- Required work:
1 – In the forum thread about non-morphing tadpoles, how long had Ed Martin's legless tinc tadpole been in the water?
2 – Retype the passage of the forum thread about non-morphing tadpoles that starts at the words "## Ed Martin" and ends with "(Jan 22, 2005)".

- Passage:
# Non-morphing tads???



## Ed Martin (Mar 25, 2004)

I was not sure how to title this thread, but I have a tinc tadpole that has been in the water for eleven months and has no legs at all. I raised it communally with it’s clutch mates and all of them morphed normally. I have moved it and added it to other tadpole enclosures and while all the others morphed he stayed the same. Other than the fact that it is not morphing, the tad seems healthy. I was actually thinking about putting him in a bowl on my desk or something because I’m now resigned to the idea that he will not morph. Has anyone else seen this? Any theories as to why it would happen. 
Ed


----------



## booboo (Jan 22, 2005)

I know tikifrog had an azureus tad that was 14 months old but no fronts and eventually died. I am pretty sure it is a from of sls.


----------



## Grassypeak (Jun 14, 2005)

Maybe it is a form of neoteny (spelling?). There is mention of this in another thread which I cannot find. Someone called them methulisa tadpoles and someone mentioned having an azures for three years before it died. As I remember it the azures tadpole developed a very nice broad finned tail!


----------



## elmoisfive (Dec 31, 2004)

Ed,

I have a leuc tad that has been in the water for the better part of 6 months now. It developed a couple of tiny appendages (little nubs) where the back legs should be and then development stopped. Seems very healthy otherwise. No other leuc tad has shown this issue so it's odd. He seemed to have a rough start after hatching though I don't know if that was cause or effect. 

I've become quite attached to the little bugger and will keep him alive for as long as he can make it. He's kind of cute in a way though it is sad knowing that he won't ever develop.

Bill


----------



## Afemoralis (Mar 17, 2005)

*Neoteny*

Hey Grassypeak,

Neoteny (or paedomorphosis really) would be really cool to find in a frog- and it would be a first. It's common in salamanders, but reproductive tadpoles are another beast all together. It would be a knock-your-socks-off world wide shocker. Most amphibian biologists don't think it would be physically possible due to the physical restructuring that would be nessesary.

Dataset excerpts:

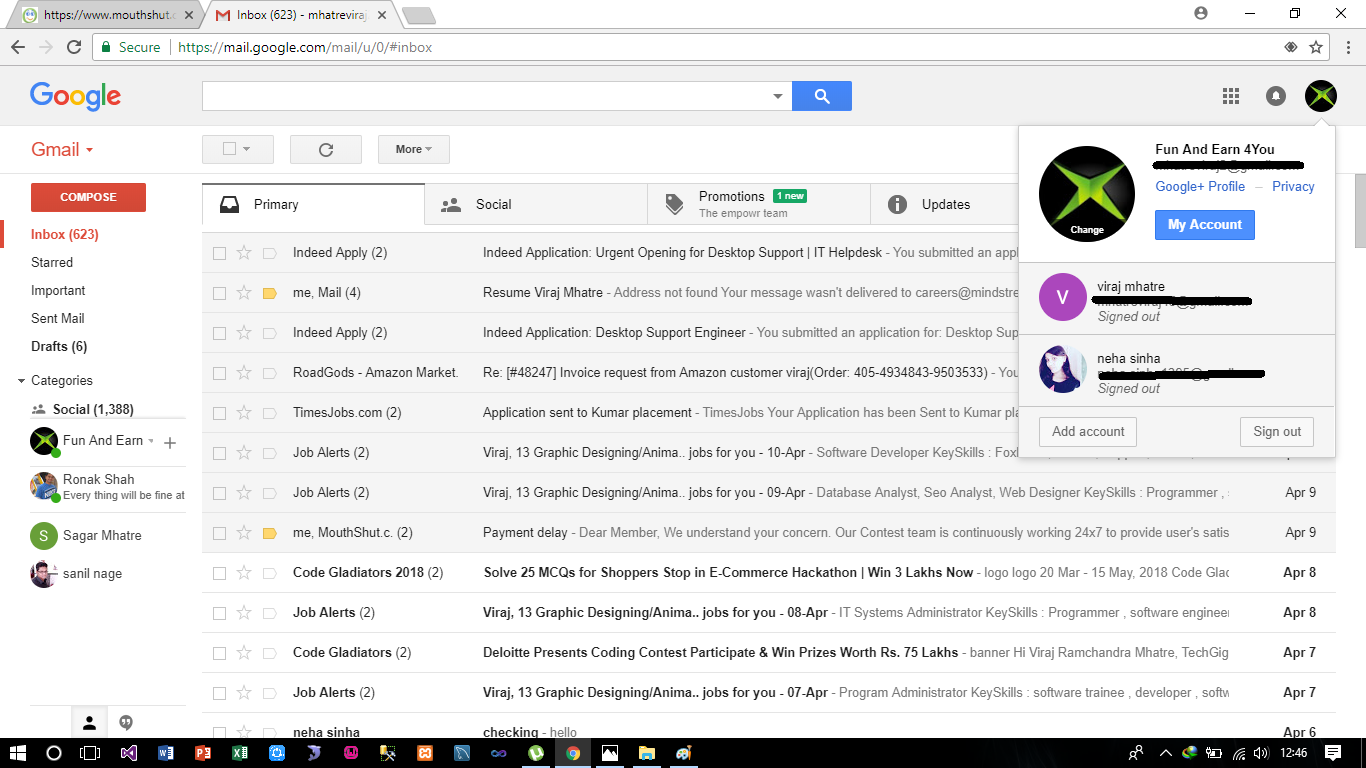Click the refresh inbox icon
Image resolution: width=1366 pixels, height=768 pixels.
pyautogui.click(x=325, y=149)
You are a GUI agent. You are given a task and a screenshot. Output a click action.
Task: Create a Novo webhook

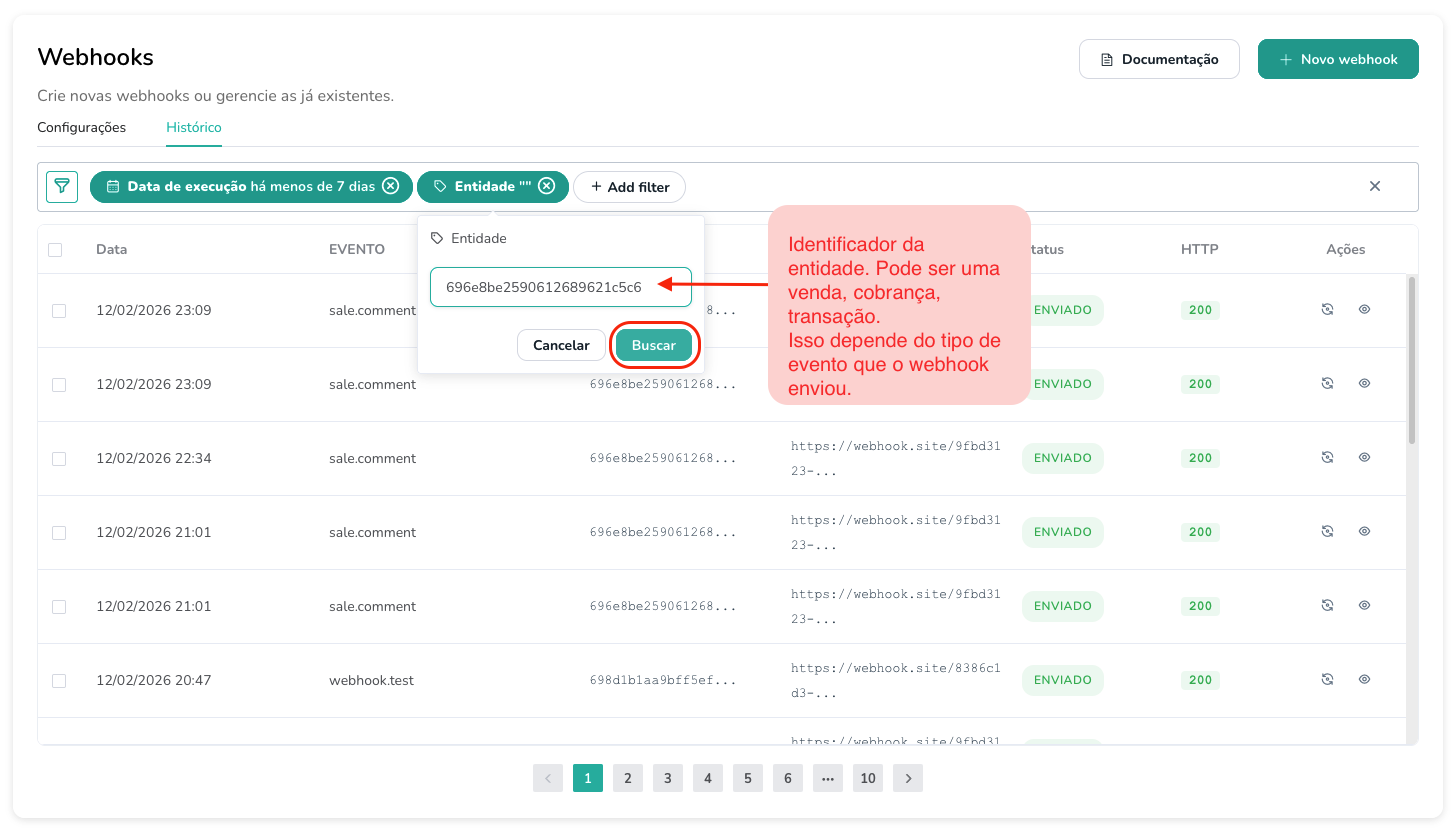click(x=1337, y=59)
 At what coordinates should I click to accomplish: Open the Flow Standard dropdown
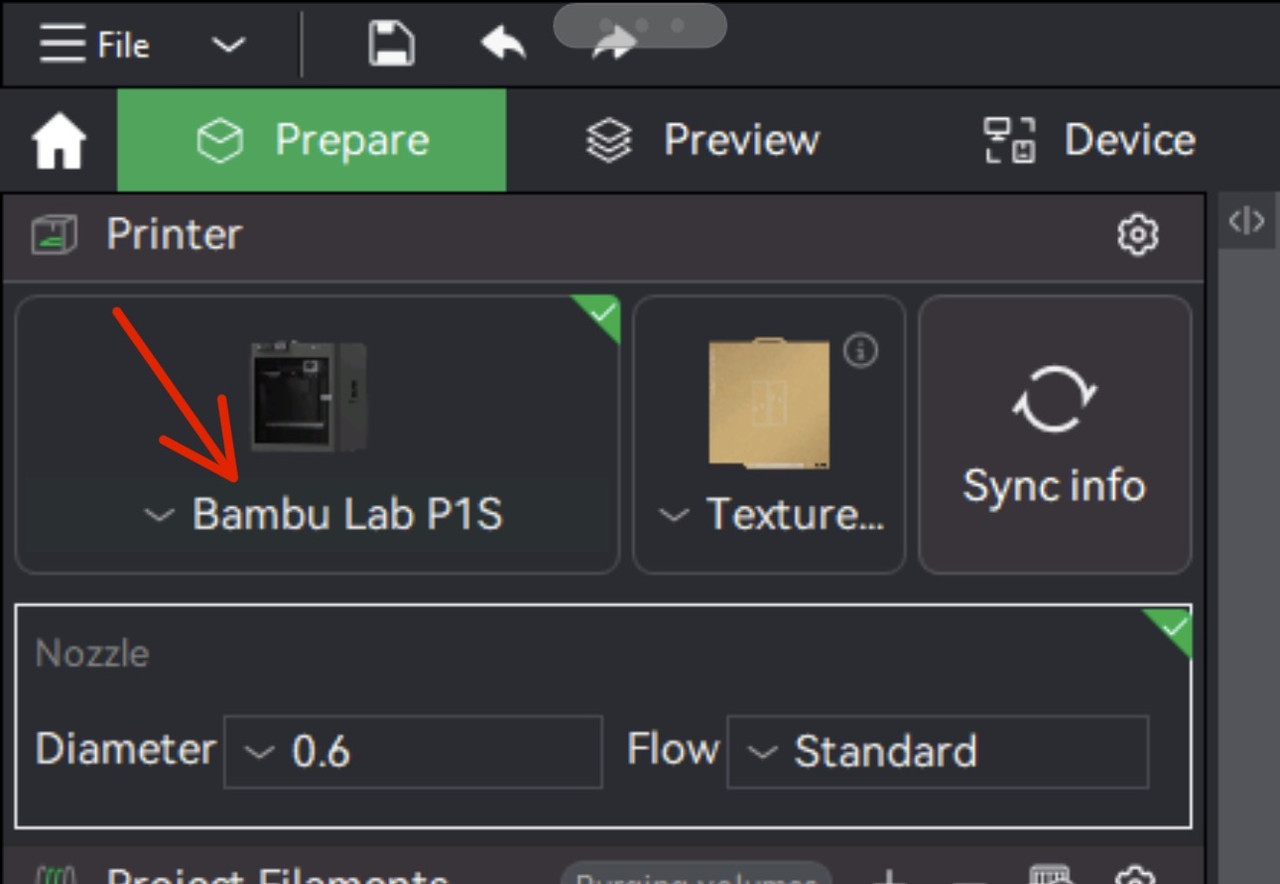(937, 751)
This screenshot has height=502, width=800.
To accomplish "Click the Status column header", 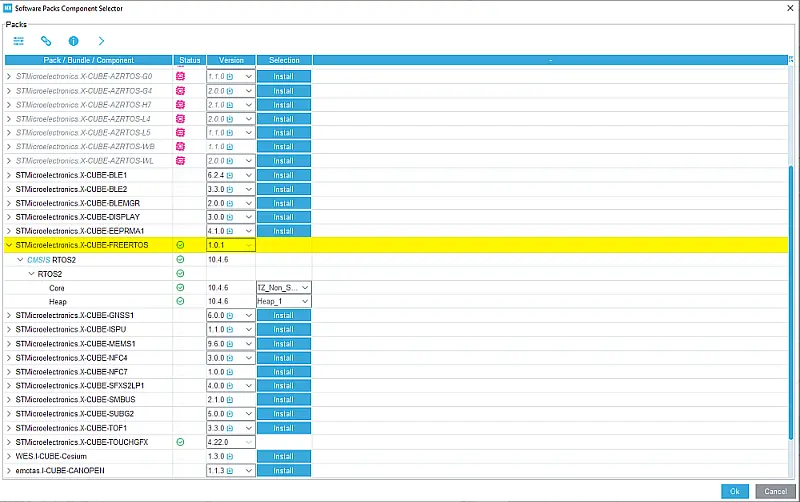I will point(189,60).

- Solutions to the exercise:
1 – Eleven months.

2 –
## Ed Martin (Mar 25, 2004)

I was not sure how to title this thread, but I have a tinc tadpole that has been in the water for eleven months and has no legs at all. I raised it communally with it’s clutch mates and all of them morphed normally. I have moved it and added it to other tadpole enclosures and while all the others morphed he stayed the same. Other than the fact that it is not morphing, the tad seems healthy. I was actually thinking about putting him in a bowl on my desk or something because I’m now resigned to the idea that he will not morph. Has anyone else seen this? Any theories as to why it would happen. 
Ed


----------



## booboo (Jan 22, 2005)